Page excerpt:
Here is the full error I see, after freshly cloning master and running scons a second time:

$ scons -j8 -u -k
scons: Entering directory `/Users/ebrown1/PycharmProjects/openpilot3'
scons: Reading SConscript files ...
Git commit hash for gitversion.h: e1805f65
scons: done reading SConscript files.
scons: Building targets ...
clang++ -o cereal/messaging/event.os -c -std=c++1z -DGL_SILENCE_DEPRECATION -DSWAGLOG="\"common/swaglog.h\"" -g -fPIC -O2 -Wunused -Werror -Wshadow -Wno-unknown-warning-option -Wno-deprecated-register -Wno-register -Wno-inconsistent-missing-override -Wno-c99-designator -Wno-reorder-init-list -Wno-error=unused-but-set-variable -DGL_SILENCE_DEPRECATION -DSWAGLOG="\"common/swaglog.h\"" -fPIC -I/opt/homebrew/include -I/opt/homebrew/opt/[email protected]/include -I. -Ithird_party/acados/include -Ithird_party/acados/include/blasfeo/include -Ithird_party/acados/include/hpipm/include -Ithird_party/catch2/include -Ithird_party/libyuv/include -Ithird_party/json11 -Ithird_party/curl/include -Ithird_party/linux/include -Ithird_party/snpe/include -Ithird_party/mapbox-gl-native-qt/include -Ithird_party/qrcode -Ithird_party -Icereal -Iopendbc/can -Ithird_party/json11 cereal/messaging/event.cc
generate_dbc_json(["tools/cabana/generate_dbc_json"], [])

To-do list:
(a) Please copy the error output word for word, starting with "Here is the" and going on through "SConscript files ...".
(b) List every line of the error output that begins with "scons:".

Listed entries:
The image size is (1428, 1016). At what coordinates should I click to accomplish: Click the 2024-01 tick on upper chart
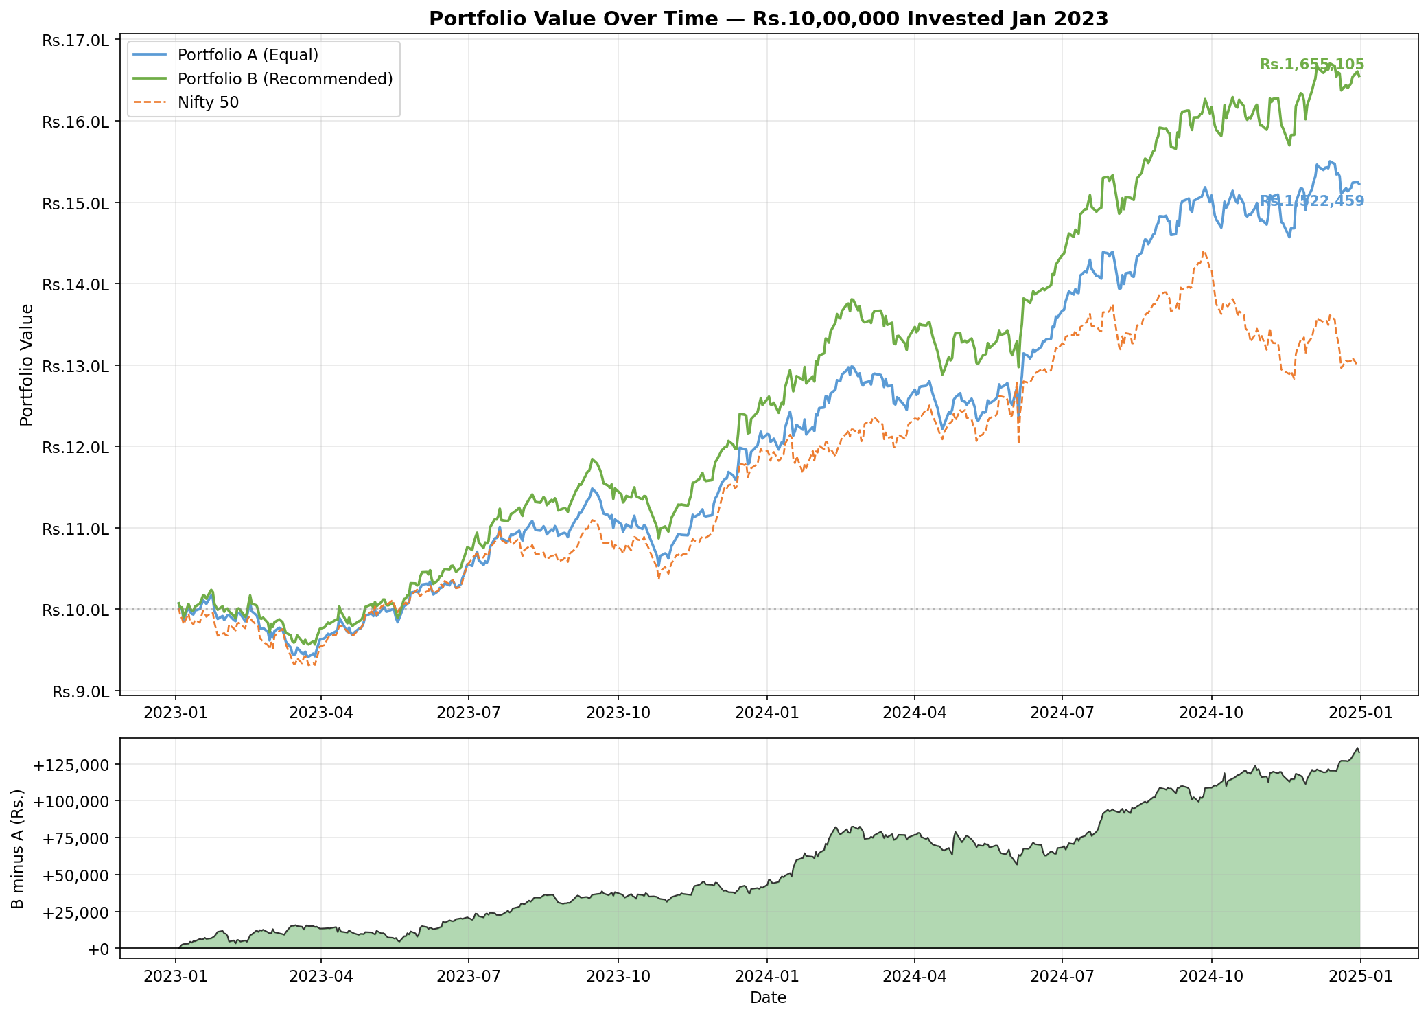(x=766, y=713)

--

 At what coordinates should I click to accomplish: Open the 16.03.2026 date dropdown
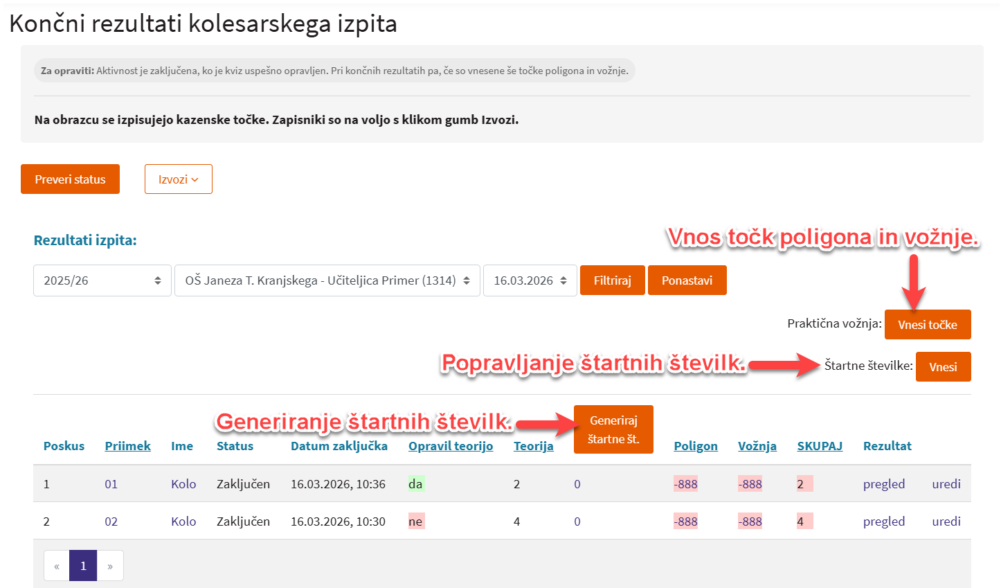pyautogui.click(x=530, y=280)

Answers provided:
(a)
Here is the full error I see, after freshly cloning master and running scons a second time:

$ scons -j8 -u -k
scons: Entering directory `/Users/ebrown1/PycharmProjects/openpilot3'
scons: Reading SConscript files ...

(b)
scons: Entering directory `/Users/ebrown1/PycharmProjects/openpilot3'
scons: Reading SConscript files ...
scons: done reading SConscript files.
scons: Building targets ...